= Adrian Le Roy =

French music publisher, lutenist, mandore player, guitarist, composer and music educator

Adrian Le Roy (c.1520–1598) was an influential French music publisher, lutenist, mandore player, guitarist, composer and music educator.

==Life==
Le Roy was born in the town of Montreuil-sur-Mer in northern France to a wealthy family. Very little is known about his formative years, but he was probably a chorister and studied the lute, guitar and cittern with various teachers.

He became an accomplished musician and entered the service of, first, Claude de Clermont, then, Jacques II (Baron de Semblançay and Viscount of Tours), both members of the aristocracy who had influence at court. In 1546 he met the publisher Jean de Brouilly in Paris and married his daughter Denise de Brouilly.
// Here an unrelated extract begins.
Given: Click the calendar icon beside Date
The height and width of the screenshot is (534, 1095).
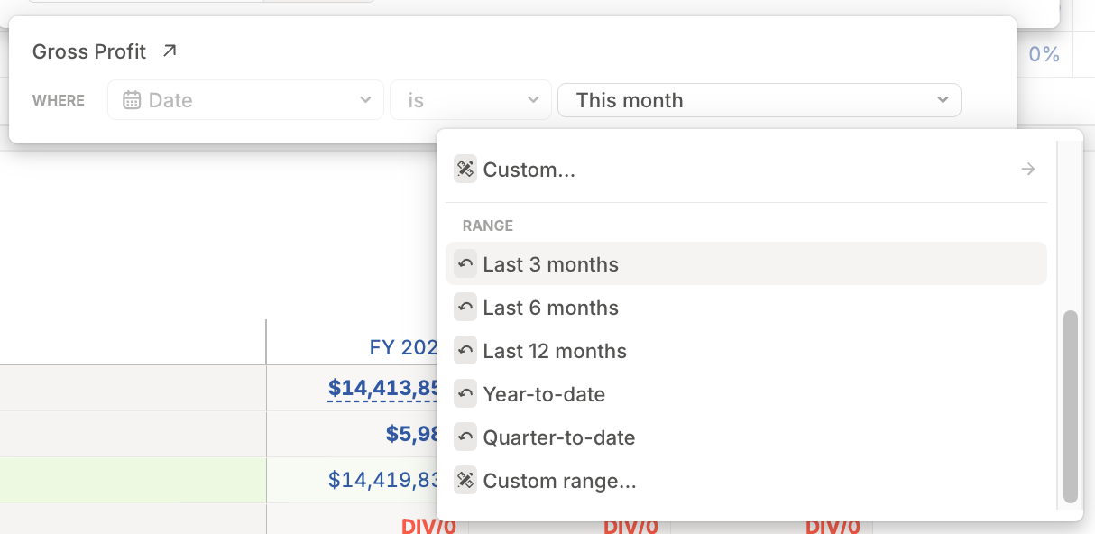Looking at the screenshot, I should 132,100.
Le Roy and his cousin Robert Ballard (c.1525–1588) founded the printing firm "Le Roy & Ballard", and in August 1551 obtained a royal privilege from Henry II to print music. The music movable type was supplied by Guillaume Le Bé. In February 1553, the company was awarded the title of "Imprimeur du Roi en musique" (previously held by Pierre Attaignant). This office, which was renewed by successive monarchs, gave the company legal protection against competitors and commercially valuable prestige. Royal patronage was a major factor in the company's success since it ensured both a ready supply of new music from the court musicians and a market for its publications. Over the following two decades other rival companies dropped out of the market and from the 1570s onwards Le Roy & Ballard enjoyed a virtual monopoly in music publishing.

While Robert Ballard looked after the business side, Le Roy assumed the role of an artistic director. He achieved renown as a composer and arranger of songs and instrumentals, his published work including at least six books of tablature for the lute, five volumes for the guitar and arrangements for the cittern. Le Roy also helped to ensure the success of composer Orlande de Lassus, introducing him to court and publishing his music.

After the death of Ballard, his widow ran the Ballard side of the partnership until their son Pierre was ready to take over. Le Roy died in Paris in 1598 after which the business continued under the name Ballard. Despite losing its monopoly, the publishing house lasted to the 19th century.

==Some Published Works==
Le Roy's book L'Instruction pour la mandore gives modern historians hints as to the instrument's origins and design. Although lost now, Pierre Trichet commented on things he read in Le Roy's book that tell us the instrument came to France by way of Navarre and Biscay. Trichet also lets us know that Le Roy, the author of a mandore method book, did own the instrument which he wrote about.
- Premier Livre de Tablature de Luth (1551).
- Briefve et facile instruction (1551).
- Tiers Livre de Tablature de Luth (1552).
- Cinquiesme Livre de Guiterre (1554).
- Second Livre de Guiterre (1556).
- Instruction de Luth (1557).
- Sixiesme Livre de Luth (1559).
- A Briefe and Easye Instru[c]tion to Learne the Tableture to Conducte and Dispose the Hande unto the Lute (1568; 2nd ed. 1574); English translation by Alford.
- Livre d'air de cours miz sur le Luth (1571): Solo songs with lute accompaniments.
- Les Instructions pour le Luth (1574)
- L'Instruction pour la mandore (1585)

==Bibliography==
- Keith Calmes: Guitar Music of the 16th Century (Pacific, Missouri: Mel Bay, 2008), pp. 46 ff.
- James Harr: European Music, 1520-1640 (Martlesham, Surrey: The Boydell Press, 2006)), p. 172 ff.
- François Lesure & Geneviève Thibault: Bibliographie des éditions musicales d'Adrian Le Roy et Robert Ballard, 1551–1598 (Paris: Société française de musicologie / Heugel, 1955; reprint: Paris: Bibliothèque nationale de France, 2002).
- James Tyler & Paul Sparks: The Guitar and its Music: From the Renaissance to the Classical Era (Oxford: Oxford University Press, 2007), p. 17 ff.